Since the Fall, all men are by nature covenant breakers. But God has extended a new covenant to men in and through Jesus Christ. Jesus kept the covenant law in all its detail, obeying in the place of sinners. On the cross, He bore the punishment due covenant breakers. Then He came back from the dead in resurrection power as legal proof of His victory over sin. Now He is in the business of changing guilty covenant breakers into forgiven covenant keepers. He works this change through the preaching of the gospel. This is all sovereign grace. Man’s efforts merit nothing.
God communicates His grace to men through the preaching of the gospel and seals it through the sacraments of baptism and holy communion. But the grace isn’t in the sounds of the preacher’s voice or in the waters of baptism or in the bread and wine of communion. These are only the physical means or mechanisms by which God communicates to us the gospel message. We must understand and believe that message. And God is sovereign in this process. He works faith in men’s hearts as He pleases. He grants regeneration as He wills (John 3:8; Jas. 1:18).

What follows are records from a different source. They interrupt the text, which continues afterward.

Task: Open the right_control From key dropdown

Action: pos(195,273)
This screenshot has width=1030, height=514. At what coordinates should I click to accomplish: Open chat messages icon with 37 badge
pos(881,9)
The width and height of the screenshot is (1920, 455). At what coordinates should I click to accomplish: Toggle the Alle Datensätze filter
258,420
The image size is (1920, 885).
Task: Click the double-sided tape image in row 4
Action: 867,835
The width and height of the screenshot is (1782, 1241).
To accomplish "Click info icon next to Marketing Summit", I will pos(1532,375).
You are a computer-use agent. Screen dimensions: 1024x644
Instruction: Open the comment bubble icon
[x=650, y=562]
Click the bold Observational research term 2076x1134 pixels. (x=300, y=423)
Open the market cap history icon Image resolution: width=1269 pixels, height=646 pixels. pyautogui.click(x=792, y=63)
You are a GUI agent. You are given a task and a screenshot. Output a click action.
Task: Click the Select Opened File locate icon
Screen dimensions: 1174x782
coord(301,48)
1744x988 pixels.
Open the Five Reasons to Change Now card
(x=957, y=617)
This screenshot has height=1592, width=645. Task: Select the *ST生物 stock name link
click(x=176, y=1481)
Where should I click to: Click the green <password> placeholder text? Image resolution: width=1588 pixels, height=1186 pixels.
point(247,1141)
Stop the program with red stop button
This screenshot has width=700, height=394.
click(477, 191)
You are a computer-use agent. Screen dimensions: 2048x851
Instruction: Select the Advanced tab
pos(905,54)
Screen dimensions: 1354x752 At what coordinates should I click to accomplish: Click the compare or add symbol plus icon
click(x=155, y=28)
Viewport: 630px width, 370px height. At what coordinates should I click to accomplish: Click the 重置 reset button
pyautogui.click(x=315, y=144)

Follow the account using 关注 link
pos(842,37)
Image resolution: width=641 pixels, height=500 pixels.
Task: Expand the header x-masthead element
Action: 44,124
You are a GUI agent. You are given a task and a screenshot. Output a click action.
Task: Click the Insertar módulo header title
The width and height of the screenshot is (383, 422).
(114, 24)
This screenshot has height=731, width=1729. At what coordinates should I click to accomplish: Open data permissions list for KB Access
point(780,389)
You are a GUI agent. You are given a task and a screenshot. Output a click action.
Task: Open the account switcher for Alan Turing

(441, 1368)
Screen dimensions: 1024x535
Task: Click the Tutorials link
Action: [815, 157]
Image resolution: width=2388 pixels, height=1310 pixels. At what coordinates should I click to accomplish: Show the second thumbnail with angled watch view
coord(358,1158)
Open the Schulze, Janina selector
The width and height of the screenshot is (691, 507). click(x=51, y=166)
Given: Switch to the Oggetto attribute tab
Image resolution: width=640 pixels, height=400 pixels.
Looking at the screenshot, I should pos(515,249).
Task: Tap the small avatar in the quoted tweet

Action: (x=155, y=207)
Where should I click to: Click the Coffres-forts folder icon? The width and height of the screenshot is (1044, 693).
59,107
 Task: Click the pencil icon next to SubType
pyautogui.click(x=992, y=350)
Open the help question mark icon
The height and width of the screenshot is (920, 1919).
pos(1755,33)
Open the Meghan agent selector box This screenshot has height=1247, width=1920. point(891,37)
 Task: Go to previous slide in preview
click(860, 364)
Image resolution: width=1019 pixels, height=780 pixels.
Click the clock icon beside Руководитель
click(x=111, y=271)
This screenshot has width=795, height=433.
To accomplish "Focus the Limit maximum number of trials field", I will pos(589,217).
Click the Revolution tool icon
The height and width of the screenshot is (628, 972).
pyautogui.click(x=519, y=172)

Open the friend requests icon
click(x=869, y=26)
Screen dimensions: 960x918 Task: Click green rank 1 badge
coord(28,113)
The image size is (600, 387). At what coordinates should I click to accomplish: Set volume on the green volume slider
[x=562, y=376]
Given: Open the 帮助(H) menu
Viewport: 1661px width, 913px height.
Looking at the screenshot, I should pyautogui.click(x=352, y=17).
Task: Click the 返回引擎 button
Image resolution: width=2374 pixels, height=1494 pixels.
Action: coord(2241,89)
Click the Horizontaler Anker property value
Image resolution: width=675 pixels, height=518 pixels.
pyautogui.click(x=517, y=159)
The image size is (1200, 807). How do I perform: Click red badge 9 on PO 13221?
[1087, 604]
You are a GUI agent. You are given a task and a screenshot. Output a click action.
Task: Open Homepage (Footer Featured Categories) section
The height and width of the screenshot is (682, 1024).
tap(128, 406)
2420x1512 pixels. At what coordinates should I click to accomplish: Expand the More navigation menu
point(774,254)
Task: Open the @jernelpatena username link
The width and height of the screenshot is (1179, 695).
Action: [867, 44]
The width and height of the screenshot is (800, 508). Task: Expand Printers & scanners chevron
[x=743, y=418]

There have been many within the Church who have thought otherwise. They have perhaps too closely identified the grace of God with the action itself or the physical elements. They have believed that the properly ordained man enacting the properly performed rite can dispense grace automatically. Feel the water; feel grace. Drink the wine; drink grace. Now this is magic. Man’s salvation has become a matter of ritual rather than covenant. Rite and form have pushed out ethics. Metaphysical control has trumped evangelical justification.
Justification by Faith
Basic to the Protestant Reformation was the doctrine of justification by faith alone. The Westminster Shorter Catechism (1647) summarize the doctrine with these words: “Justification is an act of God’s free grace, wherein he pardoneth all our sins, and accepteth us as righteous in His sight, only for the righteousness of Christ imputed to us, and received by faith alone” (A. 33). The justification that God promises is legal and covenantal. It is based on Christ’s righteousness, His obedience to the covenant law, and on His death as a penal Substitute. This gracious justification doesn’t change the sinner’s heart or nature … it changes his legal standing before God. God justifies the ungodly and declares them His friends (Rom. 4:5). He forgives sinners. Then He makes them saints.
God blesses covenant keepers. Not that covenant obedience forces God’s hand or manipulates His favor in any way. Rather, covenant life is where God graciously manifests Himself and where He delights in His people. Or to put the matter more clearly, God meets His people in Jesus Christ, and Christ Himself is our righteous, peace, and joy. These are gifts no magic can ever bring.
Last month was Halloween. In the American mind it is a day sometimes synonymous with witchcraft and magic. But the name is actually a contraction of “All Hallows’ Eve,” the evening before All Saints’ Day. It was on such a day—October 31st, 1517—that Martin Luther posted his 95 Theses on the door of All Saints’ Church in Wittenberg and visibly launched the Protestant Reformation. Magic, sacramentalism, and justification by faith—an odd juxtaposition. God has a sense of humor.
For Further Reading:
Henri Frankfort, Thorkild Jacobsen, et al., Before Philosophy, The Intellectual Adventure of Ancient Man (Harmondsworth, England: Penguin Books, 1967).
Gary North, “The Basic Implications of Six-Day Creation” in The Dominion Covenant: Genesis (Tyler, TX: Institute for Christian Economics, 1982).
Gary North, Unholy Spirits, Occultism and New Age Humanism (Ft. Worth, TX: Dominion Press, 1986).
Benjamin B. Warfield, The Plan of Salvation (Grand Rapids: Wm. B. Eerdmans Publishing Co., 1984).